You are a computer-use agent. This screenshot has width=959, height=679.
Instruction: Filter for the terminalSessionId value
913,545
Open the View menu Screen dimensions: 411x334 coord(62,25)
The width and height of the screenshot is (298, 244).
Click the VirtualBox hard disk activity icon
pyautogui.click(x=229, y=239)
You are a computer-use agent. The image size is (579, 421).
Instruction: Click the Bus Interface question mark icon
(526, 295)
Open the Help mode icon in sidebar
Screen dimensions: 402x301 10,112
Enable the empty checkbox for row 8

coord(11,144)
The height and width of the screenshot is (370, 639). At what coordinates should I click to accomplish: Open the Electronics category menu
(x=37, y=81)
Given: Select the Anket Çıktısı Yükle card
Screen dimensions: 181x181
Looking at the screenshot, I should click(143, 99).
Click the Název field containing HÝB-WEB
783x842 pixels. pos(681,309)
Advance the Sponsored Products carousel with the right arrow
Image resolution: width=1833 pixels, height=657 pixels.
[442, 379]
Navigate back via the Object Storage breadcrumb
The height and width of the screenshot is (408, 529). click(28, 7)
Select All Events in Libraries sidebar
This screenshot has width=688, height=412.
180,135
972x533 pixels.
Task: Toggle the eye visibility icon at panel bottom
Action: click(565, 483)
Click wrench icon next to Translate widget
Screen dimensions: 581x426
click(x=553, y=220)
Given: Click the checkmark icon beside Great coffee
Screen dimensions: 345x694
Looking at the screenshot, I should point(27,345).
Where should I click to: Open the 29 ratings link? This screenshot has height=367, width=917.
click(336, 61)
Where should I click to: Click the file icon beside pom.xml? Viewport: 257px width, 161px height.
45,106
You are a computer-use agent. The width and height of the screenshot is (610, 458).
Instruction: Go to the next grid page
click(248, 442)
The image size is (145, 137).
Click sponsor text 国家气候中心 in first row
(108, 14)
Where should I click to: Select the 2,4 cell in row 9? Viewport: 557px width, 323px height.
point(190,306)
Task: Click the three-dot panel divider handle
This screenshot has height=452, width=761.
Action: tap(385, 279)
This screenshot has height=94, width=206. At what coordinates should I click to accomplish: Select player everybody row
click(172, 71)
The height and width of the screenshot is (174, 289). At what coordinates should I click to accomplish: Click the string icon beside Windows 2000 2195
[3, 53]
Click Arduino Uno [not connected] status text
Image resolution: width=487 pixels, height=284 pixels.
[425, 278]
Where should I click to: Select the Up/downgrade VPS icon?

══════

Each line that includes the string "computer" should be copied from the data.

You are a computer-use agent. This screenshot has width=959, height=679.
You are a computer-use agent. The image size is (579, 421).
You are a computer-use agent. The width and height of the screenshot is (610, 458).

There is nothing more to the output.